Jeremiah wept blood into my hands in the same way that Erik’s entrails wrenched him to truth. Days before baby Jenny lost her innocence to the brutality of her parents, Vicki reclaimed her freedom by rebirthing herself past cycles of abuse into a new, healthy world of her choosing. When the stories of my relationships, personal life, and career path were stripped away, I finally got to what was real: True happiness only and always comes from within. In these and countless other ways, there is no gain without loss. Then—there it is! First in the descent and then in the emergence from this dark night of the soul lies true integration. True caring, indeed, true living, comes from being able to hold peace and love for oneself, and from sharing that unwavering, unconditional love, knowing that all life depends on this.

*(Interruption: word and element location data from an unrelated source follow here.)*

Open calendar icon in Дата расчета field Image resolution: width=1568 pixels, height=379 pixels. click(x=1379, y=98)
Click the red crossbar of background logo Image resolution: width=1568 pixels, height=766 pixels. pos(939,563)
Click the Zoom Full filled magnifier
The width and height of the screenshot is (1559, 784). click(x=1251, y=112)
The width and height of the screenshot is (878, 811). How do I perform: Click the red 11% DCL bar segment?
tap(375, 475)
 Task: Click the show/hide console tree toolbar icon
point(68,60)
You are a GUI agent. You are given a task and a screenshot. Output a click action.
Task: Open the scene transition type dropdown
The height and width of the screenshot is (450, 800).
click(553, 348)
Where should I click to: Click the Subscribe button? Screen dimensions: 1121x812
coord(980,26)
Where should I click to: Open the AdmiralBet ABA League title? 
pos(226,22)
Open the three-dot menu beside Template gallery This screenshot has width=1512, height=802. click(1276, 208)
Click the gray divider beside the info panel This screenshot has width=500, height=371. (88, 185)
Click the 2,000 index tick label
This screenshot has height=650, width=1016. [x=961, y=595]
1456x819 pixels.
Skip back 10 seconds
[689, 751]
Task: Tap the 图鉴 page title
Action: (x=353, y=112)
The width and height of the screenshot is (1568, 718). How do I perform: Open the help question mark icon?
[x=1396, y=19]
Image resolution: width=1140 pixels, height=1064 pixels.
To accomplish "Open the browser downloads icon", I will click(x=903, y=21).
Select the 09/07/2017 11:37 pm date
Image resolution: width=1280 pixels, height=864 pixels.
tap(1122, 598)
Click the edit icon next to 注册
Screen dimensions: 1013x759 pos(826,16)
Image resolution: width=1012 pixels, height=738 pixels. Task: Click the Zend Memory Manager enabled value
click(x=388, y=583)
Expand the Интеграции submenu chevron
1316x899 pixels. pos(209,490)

This is why I choose to stand with Mary and Dominic at the threshold. Medicine, like yoga, like the entirety of this existence on earth, is a daily practice. It is the opportunity, should we choose it, to heal the human body and spirit. By healing ourselves, we heal each other. By healing each other, we heal ourselves.

This is my practice. These are my stories.

So, this is not a book about a romance or a chronicle of loss. It is a story of love rebuilt better; the story of a butterfly birthed from goo; the story of newly grown wings that beat to a higher vibration to soar in a place of unconditional love because the truest part of me has always known and just now understands that this is where healing happens and this is where healers abide.